Description of the task » Go to the line containing "Swap starting point and destination arrows" in the records below and print it and every following line exactly, on through the line containing "Given: Click the 開始日 date field", then stop.

Records to process »
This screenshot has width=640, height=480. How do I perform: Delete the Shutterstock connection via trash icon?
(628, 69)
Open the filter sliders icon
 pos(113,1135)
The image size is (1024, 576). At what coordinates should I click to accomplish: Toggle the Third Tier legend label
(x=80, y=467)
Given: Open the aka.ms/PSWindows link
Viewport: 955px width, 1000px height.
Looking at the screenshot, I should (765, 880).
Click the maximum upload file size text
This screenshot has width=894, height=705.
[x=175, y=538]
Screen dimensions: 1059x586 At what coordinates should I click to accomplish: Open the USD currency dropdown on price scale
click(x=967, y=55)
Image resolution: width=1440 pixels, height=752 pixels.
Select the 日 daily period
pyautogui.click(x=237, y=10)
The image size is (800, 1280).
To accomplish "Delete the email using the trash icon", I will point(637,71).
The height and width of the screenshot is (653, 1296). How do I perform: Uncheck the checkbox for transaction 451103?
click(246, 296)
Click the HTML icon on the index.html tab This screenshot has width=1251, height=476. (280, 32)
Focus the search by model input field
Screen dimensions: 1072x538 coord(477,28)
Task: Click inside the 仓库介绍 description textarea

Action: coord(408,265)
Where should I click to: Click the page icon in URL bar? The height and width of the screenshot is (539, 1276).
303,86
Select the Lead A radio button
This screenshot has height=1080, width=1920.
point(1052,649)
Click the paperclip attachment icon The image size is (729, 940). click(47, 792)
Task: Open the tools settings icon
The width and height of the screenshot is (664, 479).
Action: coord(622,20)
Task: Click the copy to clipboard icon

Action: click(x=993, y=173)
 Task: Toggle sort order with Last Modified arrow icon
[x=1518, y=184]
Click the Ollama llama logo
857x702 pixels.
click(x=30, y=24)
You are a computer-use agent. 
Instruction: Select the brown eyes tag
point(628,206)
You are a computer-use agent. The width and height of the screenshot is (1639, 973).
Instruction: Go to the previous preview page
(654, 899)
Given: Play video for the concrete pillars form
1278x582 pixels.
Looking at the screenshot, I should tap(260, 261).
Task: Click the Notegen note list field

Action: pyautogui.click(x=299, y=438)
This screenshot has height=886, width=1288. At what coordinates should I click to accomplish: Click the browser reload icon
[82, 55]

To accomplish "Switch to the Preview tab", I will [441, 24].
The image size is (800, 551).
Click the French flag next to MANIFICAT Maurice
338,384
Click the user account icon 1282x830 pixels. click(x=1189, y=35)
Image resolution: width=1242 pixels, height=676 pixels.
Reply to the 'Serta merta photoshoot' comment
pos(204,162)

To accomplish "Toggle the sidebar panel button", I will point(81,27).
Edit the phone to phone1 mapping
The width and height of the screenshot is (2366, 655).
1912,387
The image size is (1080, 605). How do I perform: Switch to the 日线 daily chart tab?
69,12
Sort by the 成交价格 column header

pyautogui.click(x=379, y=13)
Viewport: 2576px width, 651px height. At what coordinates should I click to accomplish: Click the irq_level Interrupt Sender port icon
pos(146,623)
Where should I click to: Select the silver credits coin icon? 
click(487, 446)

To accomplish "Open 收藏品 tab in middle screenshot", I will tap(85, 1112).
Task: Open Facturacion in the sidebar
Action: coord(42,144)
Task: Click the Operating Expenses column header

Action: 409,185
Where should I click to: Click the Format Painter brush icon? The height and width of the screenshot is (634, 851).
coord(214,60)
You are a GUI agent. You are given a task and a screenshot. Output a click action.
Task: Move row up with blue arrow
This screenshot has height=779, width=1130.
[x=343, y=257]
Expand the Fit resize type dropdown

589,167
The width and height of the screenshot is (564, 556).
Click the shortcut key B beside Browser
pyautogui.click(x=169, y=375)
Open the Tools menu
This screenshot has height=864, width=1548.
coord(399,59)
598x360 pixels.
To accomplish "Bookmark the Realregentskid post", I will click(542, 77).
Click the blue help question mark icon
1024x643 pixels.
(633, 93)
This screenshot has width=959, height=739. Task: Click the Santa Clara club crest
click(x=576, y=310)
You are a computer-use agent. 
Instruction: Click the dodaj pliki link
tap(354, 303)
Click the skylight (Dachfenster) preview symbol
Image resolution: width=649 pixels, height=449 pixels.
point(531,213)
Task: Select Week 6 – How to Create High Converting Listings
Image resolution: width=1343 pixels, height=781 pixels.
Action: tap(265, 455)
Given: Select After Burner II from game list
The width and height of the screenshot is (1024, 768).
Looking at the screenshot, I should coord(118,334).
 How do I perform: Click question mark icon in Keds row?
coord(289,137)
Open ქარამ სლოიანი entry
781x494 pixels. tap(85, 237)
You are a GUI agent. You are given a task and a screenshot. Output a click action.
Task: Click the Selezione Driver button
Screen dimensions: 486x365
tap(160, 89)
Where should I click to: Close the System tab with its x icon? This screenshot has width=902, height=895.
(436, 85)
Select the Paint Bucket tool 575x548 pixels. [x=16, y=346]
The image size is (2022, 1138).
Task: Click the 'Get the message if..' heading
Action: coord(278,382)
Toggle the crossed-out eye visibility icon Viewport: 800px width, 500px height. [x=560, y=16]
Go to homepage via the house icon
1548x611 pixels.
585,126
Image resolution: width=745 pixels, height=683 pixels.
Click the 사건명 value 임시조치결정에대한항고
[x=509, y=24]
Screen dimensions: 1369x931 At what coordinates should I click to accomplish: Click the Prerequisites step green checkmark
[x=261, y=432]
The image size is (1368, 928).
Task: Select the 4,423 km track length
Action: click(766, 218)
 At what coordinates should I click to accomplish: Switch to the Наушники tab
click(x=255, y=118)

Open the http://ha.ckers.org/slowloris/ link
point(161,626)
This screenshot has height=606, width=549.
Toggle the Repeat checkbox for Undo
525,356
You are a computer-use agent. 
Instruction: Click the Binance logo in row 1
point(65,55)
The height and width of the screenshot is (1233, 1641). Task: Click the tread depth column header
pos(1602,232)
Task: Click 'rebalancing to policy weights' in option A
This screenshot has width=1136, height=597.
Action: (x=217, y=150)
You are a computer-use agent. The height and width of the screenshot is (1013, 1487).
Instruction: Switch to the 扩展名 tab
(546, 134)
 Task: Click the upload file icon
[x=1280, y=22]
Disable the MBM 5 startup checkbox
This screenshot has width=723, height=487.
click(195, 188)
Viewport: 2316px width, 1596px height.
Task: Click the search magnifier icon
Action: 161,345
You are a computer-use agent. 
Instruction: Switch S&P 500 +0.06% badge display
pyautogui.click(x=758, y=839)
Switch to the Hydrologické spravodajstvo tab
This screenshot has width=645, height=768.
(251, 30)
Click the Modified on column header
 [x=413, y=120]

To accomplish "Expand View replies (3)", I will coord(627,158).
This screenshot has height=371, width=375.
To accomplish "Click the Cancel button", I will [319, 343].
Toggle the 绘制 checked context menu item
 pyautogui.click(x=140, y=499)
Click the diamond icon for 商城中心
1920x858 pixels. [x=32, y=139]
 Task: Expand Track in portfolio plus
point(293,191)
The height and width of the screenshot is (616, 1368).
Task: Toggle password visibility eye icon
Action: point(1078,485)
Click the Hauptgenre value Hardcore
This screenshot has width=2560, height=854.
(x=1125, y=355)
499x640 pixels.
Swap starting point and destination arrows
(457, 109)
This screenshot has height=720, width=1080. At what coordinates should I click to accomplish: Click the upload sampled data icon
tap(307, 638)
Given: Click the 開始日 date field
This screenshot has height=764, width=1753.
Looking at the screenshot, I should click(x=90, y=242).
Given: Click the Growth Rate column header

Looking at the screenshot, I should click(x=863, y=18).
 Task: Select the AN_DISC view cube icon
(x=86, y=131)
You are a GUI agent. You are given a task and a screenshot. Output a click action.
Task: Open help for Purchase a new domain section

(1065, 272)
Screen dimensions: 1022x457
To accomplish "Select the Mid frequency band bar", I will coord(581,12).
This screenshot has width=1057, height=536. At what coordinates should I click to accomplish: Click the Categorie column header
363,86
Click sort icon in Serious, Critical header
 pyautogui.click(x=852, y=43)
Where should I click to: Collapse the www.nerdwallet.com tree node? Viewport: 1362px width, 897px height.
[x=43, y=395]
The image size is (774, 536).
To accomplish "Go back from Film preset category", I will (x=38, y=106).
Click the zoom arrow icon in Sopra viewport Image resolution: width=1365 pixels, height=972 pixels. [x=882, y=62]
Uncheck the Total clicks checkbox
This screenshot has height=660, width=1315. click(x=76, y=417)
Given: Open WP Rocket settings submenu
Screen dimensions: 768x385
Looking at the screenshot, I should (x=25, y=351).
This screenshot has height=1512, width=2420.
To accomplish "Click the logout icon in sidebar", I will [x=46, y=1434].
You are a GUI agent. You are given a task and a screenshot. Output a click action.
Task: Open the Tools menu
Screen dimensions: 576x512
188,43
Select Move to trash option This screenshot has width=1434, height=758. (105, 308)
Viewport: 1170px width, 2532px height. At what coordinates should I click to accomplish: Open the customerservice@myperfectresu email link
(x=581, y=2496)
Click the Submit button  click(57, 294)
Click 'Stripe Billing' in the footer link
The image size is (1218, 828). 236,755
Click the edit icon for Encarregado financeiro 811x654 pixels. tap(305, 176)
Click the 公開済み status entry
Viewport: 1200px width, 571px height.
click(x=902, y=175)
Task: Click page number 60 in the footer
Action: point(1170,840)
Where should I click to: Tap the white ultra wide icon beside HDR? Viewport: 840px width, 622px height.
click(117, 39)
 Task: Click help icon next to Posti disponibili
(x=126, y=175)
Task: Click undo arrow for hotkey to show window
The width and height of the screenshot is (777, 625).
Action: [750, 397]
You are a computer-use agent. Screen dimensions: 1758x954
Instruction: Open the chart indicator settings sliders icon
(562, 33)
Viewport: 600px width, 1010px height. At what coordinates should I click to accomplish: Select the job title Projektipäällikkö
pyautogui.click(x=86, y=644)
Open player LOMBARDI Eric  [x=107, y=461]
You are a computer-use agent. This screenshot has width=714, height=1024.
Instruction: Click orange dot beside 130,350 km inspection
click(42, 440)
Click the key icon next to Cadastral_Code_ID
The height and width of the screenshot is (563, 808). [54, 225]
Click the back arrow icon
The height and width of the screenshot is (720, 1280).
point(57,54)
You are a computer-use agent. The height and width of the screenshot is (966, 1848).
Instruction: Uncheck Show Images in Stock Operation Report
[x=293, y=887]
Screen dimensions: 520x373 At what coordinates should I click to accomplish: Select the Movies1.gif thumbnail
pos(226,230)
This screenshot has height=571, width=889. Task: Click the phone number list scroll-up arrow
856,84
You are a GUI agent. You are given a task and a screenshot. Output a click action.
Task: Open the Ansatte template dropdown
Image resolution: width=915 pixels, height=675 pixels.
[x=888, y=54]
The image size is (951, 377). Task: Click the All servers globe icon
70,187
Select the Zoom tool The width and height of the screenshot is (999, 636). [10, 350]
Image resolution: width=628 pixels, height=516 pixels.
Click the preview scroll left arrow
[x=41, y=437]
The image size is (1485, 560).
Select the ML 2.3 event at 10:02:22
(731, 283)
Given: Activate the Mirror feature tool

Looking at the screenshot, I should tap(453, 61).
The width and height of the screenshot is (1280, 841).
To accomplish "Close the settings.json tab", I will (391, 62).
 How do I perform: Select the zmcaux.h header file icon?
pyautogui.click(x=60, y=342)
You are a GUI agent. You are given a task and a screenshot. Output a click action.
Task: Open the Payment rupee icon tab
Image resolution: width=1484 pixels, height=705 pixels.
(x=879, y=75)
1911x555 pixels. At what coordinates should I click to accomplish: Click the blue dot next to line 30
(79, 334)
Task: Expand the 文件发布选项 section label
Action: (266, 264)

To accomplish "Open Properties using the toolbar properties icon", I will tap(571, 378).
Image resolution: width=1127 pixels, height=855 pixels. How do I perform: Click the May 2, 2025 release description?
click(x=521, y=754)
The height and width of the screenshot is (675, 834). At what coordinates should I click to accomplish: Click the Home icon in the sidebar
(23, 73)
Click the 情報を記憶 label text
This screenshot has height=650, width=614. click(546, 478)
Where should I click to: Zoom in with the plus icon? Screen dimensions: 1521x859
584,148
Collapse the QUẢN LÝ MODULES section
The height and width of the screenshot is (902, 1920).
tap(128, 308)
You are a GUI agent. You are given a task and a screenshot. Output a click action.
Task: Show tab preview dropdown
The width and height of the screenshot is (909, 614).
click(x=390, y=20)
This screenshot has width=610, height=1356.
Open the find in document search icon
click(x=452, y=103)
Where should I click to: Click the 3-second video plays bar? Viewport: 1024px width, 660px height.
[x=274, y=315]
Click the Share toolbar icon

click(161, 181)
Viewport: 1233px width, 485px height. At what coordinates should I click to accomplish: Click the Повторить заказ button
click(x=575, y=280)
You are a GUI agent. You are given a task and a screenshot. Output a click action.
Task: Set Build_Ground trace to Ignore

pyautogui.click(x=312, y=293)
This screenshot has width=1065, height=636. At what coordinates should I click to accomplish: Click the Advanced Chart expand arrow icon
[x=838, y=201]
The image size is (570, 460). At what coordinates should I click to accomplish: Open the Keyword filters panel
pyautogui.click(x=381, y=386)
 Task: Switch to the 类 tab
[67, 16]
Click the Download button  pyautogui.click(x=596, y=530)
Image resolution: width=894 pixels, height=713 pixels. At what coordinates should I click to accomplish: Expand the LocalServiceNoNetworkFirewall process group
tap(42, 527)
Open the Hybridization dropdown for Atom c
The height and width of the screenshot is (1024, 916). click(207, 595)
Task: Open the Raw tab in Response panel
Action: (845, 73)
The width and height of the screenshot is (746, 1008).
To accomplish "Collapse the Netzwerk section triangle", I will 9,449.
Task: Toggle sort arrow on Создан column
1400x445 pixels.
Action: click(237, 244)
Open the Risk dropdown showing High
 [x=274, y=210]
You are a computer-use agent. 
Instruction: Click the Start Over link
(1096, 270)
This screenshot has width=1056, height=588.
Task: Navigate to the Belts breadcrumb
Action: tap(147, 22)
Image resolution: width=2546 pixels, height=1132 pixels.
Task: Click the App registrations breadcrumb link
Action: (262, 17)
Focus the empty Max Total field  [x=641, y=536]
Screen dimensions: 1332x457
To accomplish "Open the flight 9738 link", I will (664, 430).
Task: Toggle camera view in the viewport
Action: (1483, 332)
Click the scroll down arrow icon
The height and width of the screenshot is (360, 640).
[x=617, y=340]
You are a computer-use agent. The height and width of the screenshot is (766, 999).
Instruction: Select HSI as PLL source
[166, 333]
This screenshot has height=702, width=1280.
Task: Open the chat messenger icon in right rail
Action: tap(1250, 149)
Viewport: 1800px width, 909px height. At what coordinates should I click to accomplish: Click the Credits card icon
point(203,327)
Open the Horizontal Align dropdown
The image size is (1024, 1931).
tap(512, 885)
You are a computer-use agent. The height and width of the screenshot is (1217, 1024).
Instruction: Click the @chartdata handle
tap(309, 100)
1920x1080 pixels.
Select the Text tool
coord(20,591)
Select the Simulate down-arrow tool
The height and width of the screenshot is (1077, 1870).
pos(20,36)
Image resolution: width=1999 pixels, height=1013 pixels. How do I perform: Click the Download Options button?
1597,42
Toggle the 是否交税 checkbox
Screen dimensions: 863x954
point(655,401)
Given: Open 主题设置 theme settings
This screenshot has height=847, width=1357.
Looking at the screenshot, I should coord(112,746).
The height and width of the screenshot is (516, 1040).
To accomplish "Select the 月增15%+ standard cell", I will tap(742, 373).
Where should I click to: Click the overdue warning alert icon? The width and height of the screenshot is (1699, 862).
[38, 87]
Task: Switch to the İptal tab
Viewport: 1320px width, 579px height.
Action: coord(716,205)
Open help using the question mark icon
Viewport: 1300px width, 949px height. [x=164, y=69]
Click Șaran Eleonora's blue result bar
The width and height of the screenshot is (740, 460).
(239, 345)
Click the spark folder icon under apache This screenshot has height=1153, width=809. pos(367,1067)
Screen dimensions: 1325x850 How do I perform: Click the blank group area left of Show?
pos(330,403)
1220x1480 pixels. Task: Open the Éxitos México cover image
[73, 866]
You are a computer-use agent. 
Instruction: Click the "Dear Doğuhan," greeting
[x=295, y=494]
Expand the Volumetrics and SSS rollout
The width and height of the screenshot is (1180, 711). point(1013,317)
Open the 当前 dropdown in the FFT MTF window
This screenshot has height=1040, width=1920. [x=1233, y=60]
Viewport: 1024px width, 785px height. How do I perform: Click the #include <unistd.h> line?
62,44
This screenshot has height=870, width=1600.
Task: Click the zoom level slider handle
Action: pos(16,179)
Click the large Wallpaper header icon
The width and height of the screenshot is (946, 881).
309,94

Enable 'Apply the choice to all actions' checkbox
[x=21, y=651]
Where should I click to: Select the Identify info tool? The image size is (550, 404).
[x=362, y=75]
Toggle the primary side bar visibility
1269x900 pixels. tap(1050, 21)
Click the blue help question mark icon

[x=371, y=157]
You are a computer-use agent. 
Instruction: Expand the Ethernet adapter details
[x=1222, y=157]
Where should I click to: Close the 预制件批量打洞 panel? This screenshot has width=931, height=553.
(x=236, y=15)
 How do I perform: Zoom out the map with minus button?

Answer to this exercise »
Swap starting point and destination arrows
(457, 109)
This screenshot has height=720, width=1080. At what coordinates should I click to accomplish: Click the upload sampled data icon
tap(307, 638)
Given: Click the 開始日 date field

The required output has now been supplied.